For the records below, print the lines from the line with "Given: Click the" through the line with "The image size is (1456, 819)." exactly as written; include both end lines and exclude the rest.
═════ Material provided
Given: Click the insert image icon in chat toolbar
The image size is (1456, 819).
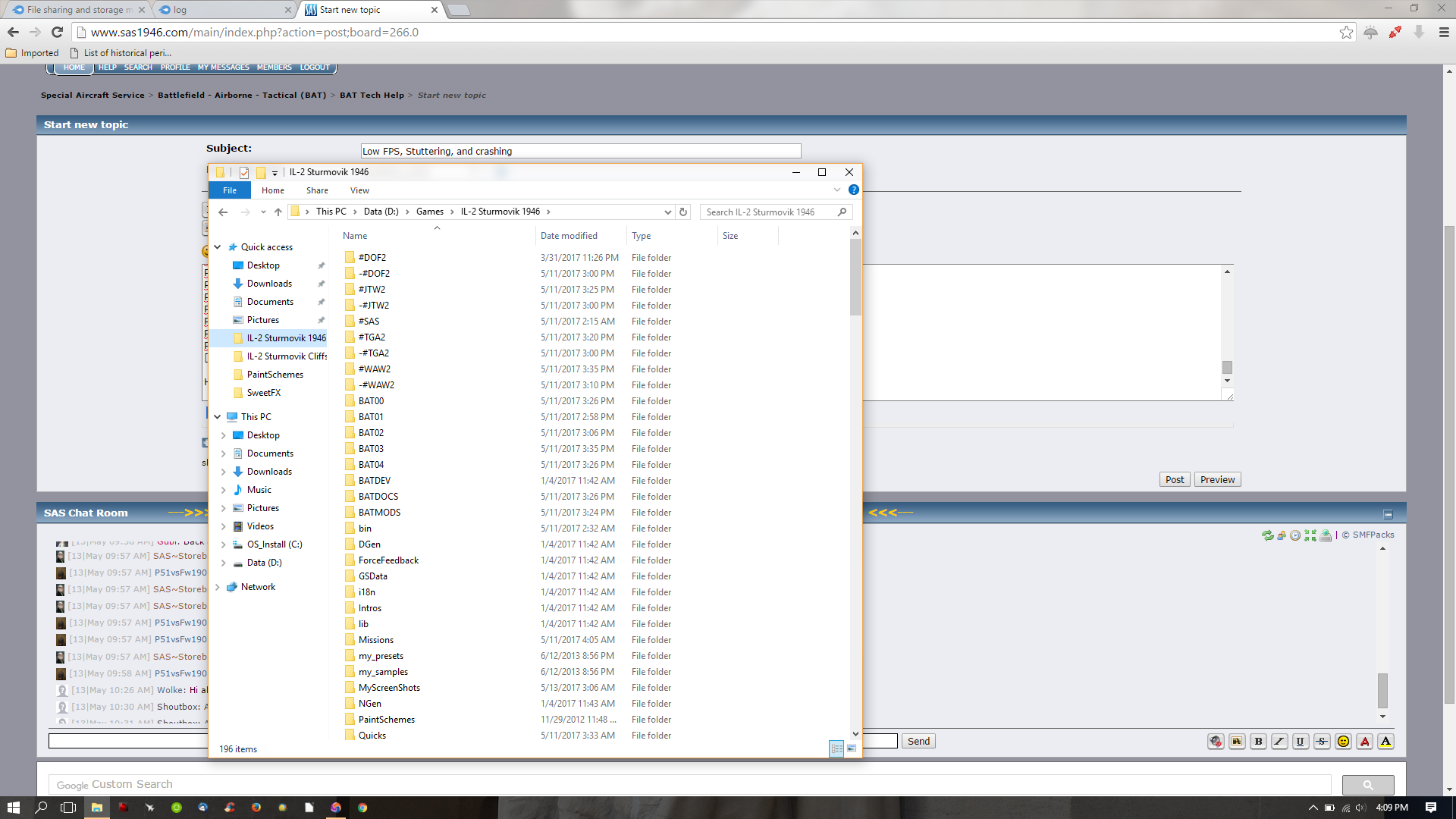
══════════
═════ Material provided
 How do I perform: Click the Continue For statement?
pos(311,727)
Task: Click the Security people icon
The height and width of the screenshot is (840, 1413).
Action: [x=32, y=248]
══════════
═════ Material provided
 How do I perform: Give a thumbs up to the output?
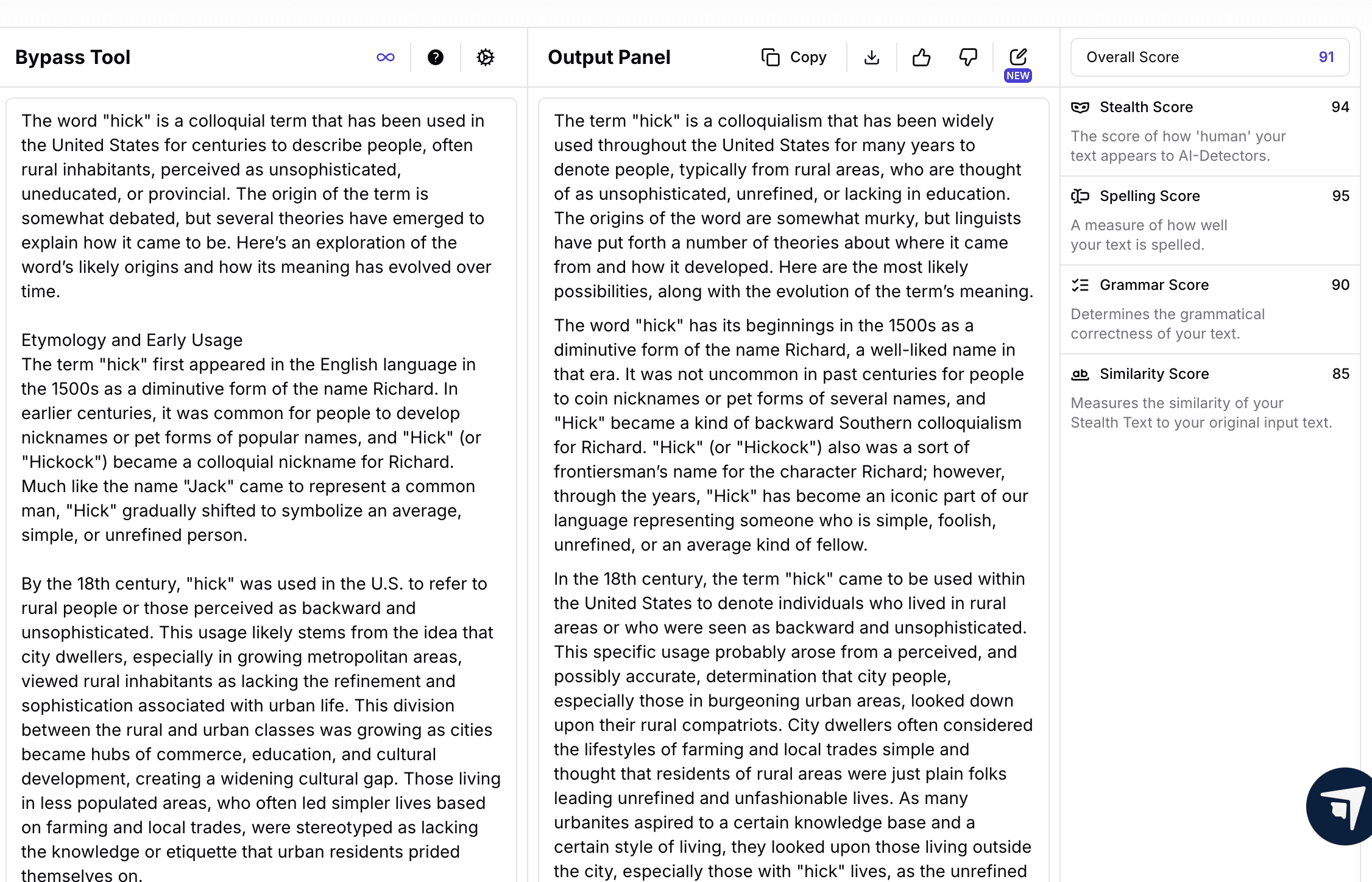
══════════
Written answer »
Given: Click the insert image icon in chat toolbar
The image size is (1456, 819).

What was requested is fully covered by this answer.